Killer album of screwed techno, noise pulses, Drexciyan deconstructions and bizarro pop from Sweden's Jan Svensson and Johan Sturesson. These guys have been around for 25 years but this is their first full length in quite some time after a slew of self released cassettes via their own Börft Records imprint.

The album opens with 'Voyage No. 1's' slow-moving rhythms providing the backbone whilst looping, crusty synths spin around, spiked with dizzying, high-pitched melodies. The opening track flows into the deceptively catchy 'Tristesse Dance' and onwards to the fizzing, droning Katamorph. This is pretty experimental stuff so far, taking in such sources as Delia Derbyshire's BBC radiophonics, Daphne Oram's exercises in early electronics and some 70's public information film soundtracks. Even the cover has a lost library album look to it. But it's not all experiments and sound-scapes. Frak's pop sensibilities come to the fore with the New Order-tinged 'Pulse-Crack'. Wide-eyed leads mesh into the pulsating bass undercurrents, riding a blissed-out electronic wave. The robotic vocals and arpeggiated bounce of tracks like 'Varje Dag' and 'In Order To Create' also swim in a warm, sci-fi glow.
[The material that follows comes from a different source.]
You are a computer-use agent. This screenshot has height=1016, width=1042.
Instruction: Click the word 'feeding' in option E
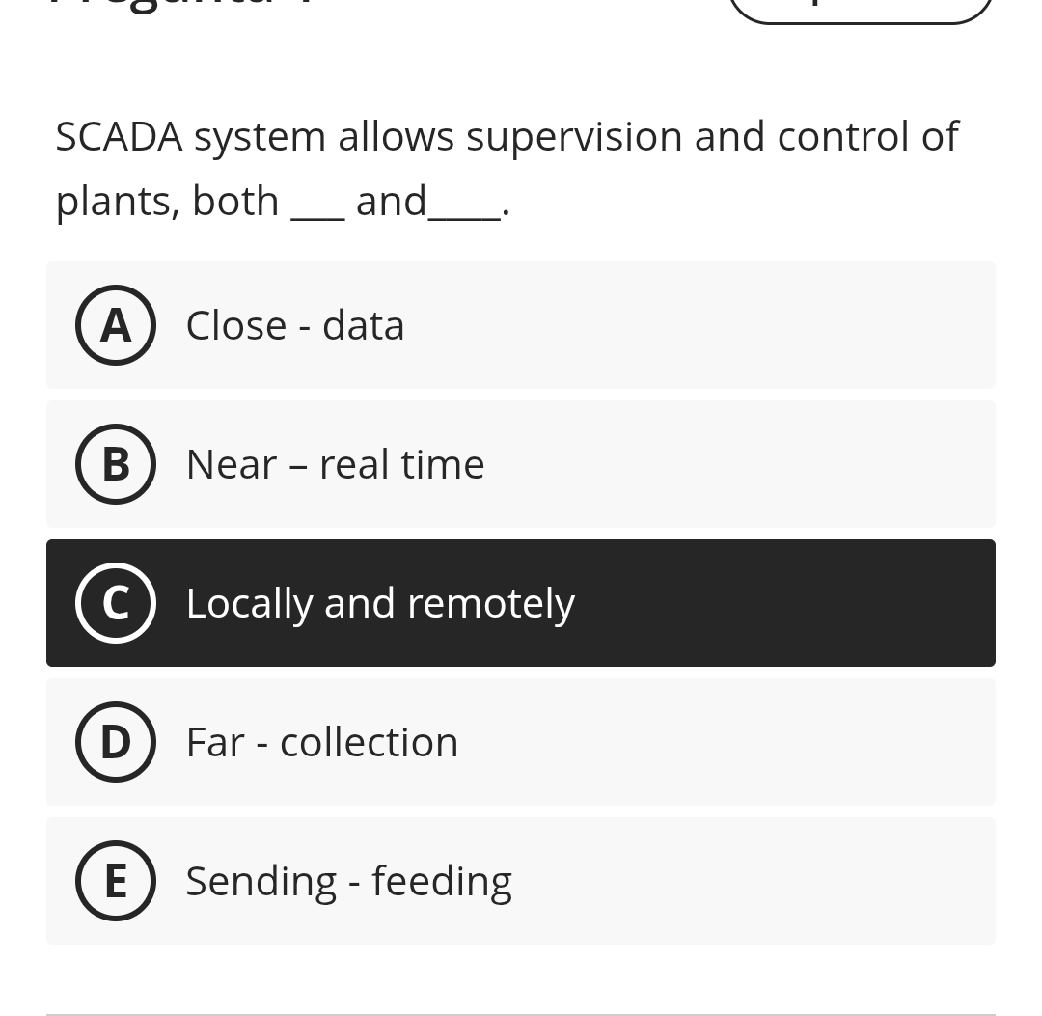pyautogui.click(x=441, y=881)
Recommended for fans of Oneohtrix point Never, Panabrite and other more experimental synth bands out there.


Monday, 19 March 2012

Cerebral Ballzy - Cerebral Ballzy (2011)


Three reasons to love this band;

1. Their name / song titles. Cerebral Ballzy is probably the most amusing band name since Test Icicles. Song titles include 'Drug Myself Dumb', 'Skate All Day' and 'Underage Drink Forever' so you know exactly what you're getting from the outset.

2. Their vídeos. A quick search on YouTube found several official videos for tracks on this, their debut album. Lots of skateboarding, casual recreational drug use and wanton destruction of property.

3. Their sound. Pitched somewhere back in the early 80's US hardcore / punk scene - Minor Threat, Suicidal Tendencies, Black Flag etc. Frenetic songs, strained vocals and not much lasting over 2 minutes. The whole album clocks in at only 20 minutes for 12 songs so there's no excuse not to play this over and over.

What more do you need to know - go get it, 'nuff said.

Saturday, 17 March 2012

Dirty Beaches - Badlands (2011)



When I first read about this album, there were three phrases that were used in virtually every article; Lo-fi, David Lynch and post-rockabilly. As you can imagine, It was immediately downloaded and entered heavy rotation.

As for those articles, this is what I thought after a few spins;

First up, the album is definately a lo-fi affair - so much so that I initially thought i'd downloaded some shitty web rip of the actual album. Not so, the whole thing is drenched in a haze of compression. After the first few plays I started to ignore the technical shortcomings and focus on the music. That said, I can imagine this bare bones approach will put some folks off altogether.

Secondly, the David Lynch thing is certainly there. I can imagine all of these songs accompanying some crazy, Lynchian visuals. I'd probably mention Jim Jarmusch as well as Lynch.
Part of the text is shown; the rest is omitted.